USDA announced Friday that an atypical case of Bovine Spongiform Encephalopathy (BSE) was confirmed in an approximately five-year-old or older beef cow at a slaughter plant in South Carolina. The animal never entered slaughter channels and at no time presented a risk to the food supply or to human health in the United States. Given the United States’ negligible risk status for BSE, no trade impacts are expected as a result of the finding, the agency said.
USDA Animal and Plant Health Inspection Service’s (APHIS) National Veterinary Services Laboratories (NVSL) confirmed the cow was positive for atypical L-type BSE. The animal was tested as part of APHIS’s routine surveillance of cattle that are deemed unsuitable for slaughter. The radio frequency identification tag present on the animal is associated with a herd in Tennessee. APHIS and veterinary officials in South Carolina and Tennessee are gathering more information during this ongoing investigation.
Atypical BSE generally occurs in older cattle and seems to arise rarely and spontaneously in all cattle populations.
USDA said the latest case is the seventh for the U.S. Of the six previous U.S. cases, the first, in 2003, was a case of classical BSE in a cow imported from Canada; the rest have been atypical (H- or L-type) BSE.
The World Organization for Animal Health (WOAH) recognizes the United States as negligible risk for BSE. As noted in the WOAH guidelines for determining this status, atypical BSE cases do not impact official BSE risk status recognition as this form of the disease is believed to occur spontaneously in all cattle populations at a very low rate.
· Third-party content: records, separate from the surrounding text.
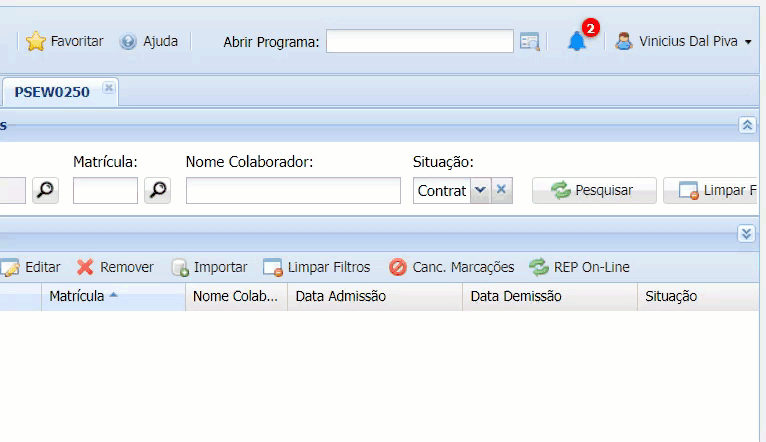The image size is (766, 442).
Task: Click the program search icon beside Abrir Programa
Action: (529, 42)
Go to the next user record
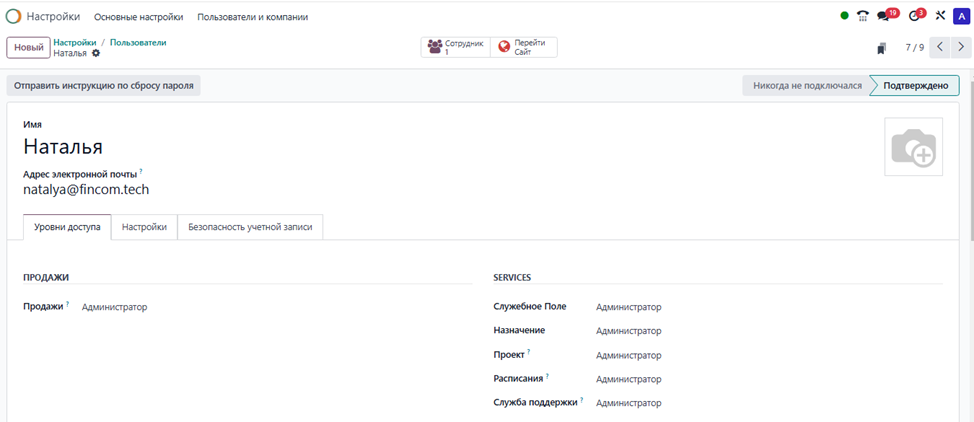Screen dimensions: 974x422 click(x=962, y=47)
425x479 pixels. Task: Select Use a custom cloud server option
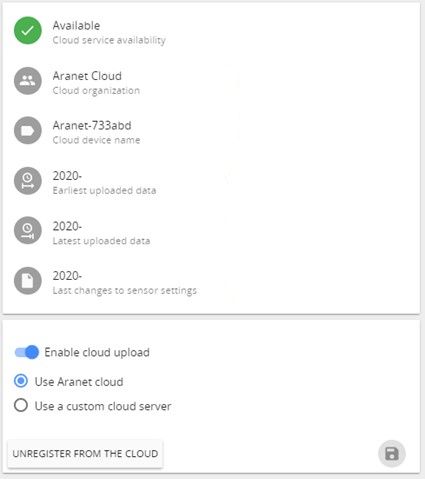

Therefore, this finding of an atypical case will not change the negligible risk status of the United States and should not lead to any trade issues.
The United States has a longstanding system of interlocking safeguards against BSE that protects public and animal health in the United States, the most important of which is the removal of specified risk materials - or the parts of an animal that would contain BSE should an animal have the disease - from all animals presented for slaughter. The second safeguard is a strong feed ban that protects cattle from the disease. Another important component of our system - which led to this detection - is our ongoing BSE surveillance program that allows USDA to detect the disease if it exists at very low levels in the U.S. cattle population.